[Problem description] Rewrite all of the source records with "Instruction" renamed to "Command" wherever it appears, keeping every other line as it is.

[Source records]
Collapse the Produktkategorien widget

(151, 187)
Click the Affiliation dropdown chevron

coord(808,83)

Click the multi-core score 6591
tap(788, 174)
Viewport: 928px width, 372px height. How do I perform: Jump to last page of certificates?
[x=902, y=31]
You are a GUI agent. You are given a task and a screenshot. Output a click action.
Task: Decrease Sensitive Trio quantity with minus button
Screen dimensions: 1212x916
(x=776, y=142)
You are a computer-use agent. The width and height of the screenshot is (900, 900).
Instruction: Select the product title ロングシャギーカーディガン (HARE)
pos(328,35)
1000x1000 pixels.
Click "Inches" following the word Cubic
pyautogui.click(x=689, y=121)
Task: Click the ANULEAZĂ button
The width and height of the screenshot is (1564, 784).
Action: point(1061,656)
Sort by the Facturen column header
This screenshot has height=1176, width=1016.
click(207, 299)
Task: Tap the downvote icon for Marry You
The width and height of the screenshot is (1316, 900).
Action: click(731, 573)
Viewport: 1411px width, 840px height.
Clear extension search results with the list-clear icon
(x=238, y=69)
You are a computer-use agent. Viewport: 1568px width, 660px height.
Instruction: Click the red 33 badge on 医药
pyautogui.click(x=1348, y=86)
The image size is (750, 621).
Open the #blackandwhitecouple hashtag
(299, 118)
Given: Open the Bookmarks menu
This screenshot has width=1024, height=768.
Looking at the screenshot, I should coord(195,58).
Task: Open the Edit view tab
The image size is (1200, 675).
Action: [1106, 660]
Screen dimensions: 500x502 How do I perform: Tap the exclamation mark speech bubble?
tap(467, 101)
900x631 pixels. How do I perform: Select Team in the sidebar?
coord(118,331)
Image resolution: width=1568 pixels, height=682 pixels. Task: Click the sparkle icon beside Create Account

[Reply to the exercise]
Collapse the Produktkategorien widget

(151, 187)
Click the Affiliation dropdown chevron

coord(808,83)

Click the multi-core score 6591
tap(788, 174)
Viewport: 928px width, 372px height. How do I perform: Jump to last page of certificates?
[x=902, y=31]
You are a GUI agent. You are given a task and a screenshot. Output a click action.
Task: Decrease Sensitive Trio quantity with minus button
Screen dimensions: 1212x916
(x=776, y=142)
You are a computer-use agent. The width and height of the screenshot is (900, 900).
Command: Select the product title ロングシャギーカーディガン (HARE)
pos(328,35)
1000x1000 pixels.
Click "Inches" following the word Cubic
pyautogui.click(x=689, y=121)
Task: Click the ANULEAZĂ button
The width and height of the screenshot is (1564, 784).
Action: point(1061,656)
Sort by the Facturen column header
This screenshot has height=1176, width=1016.
click(207, 299)
Task: Tap the downvote icon for Marry You
The width and height of the screenshot is (1316, 900).
Action: click(731, 573)
Viewport: 1411px width, 840px height.
Clear extension search results with the list-clear icon
(x=238, y=69)
You are a computer-use agent. Viewport: 1568px width, 660px height.
Command: Click the red 33 badge on 医药
pyautogui.click(x=1348, y=86)
The image size is (750, 621).
Open the #blackandwhitecouple hashtag
(299, 118)
Given: Open the Bookmarks menu
This screenshot has width=1024, height=768.
Looking at the screenshot, I should coord(195,58).
Task: Open the Edit view tab
The image size is (1200, 675).
Action: [1106, 660]
Screen dimensions: 500x502 How do I perform: Tap the exclamation mark speech bubble?
tap(467, 101)
900x631 pixels. How do I perform: Select Team in the sidebar?
coord(118,331)
Image resolution: width=1568 pixels, height=682 pixels. Task: Click the sparkle icon beside Create Account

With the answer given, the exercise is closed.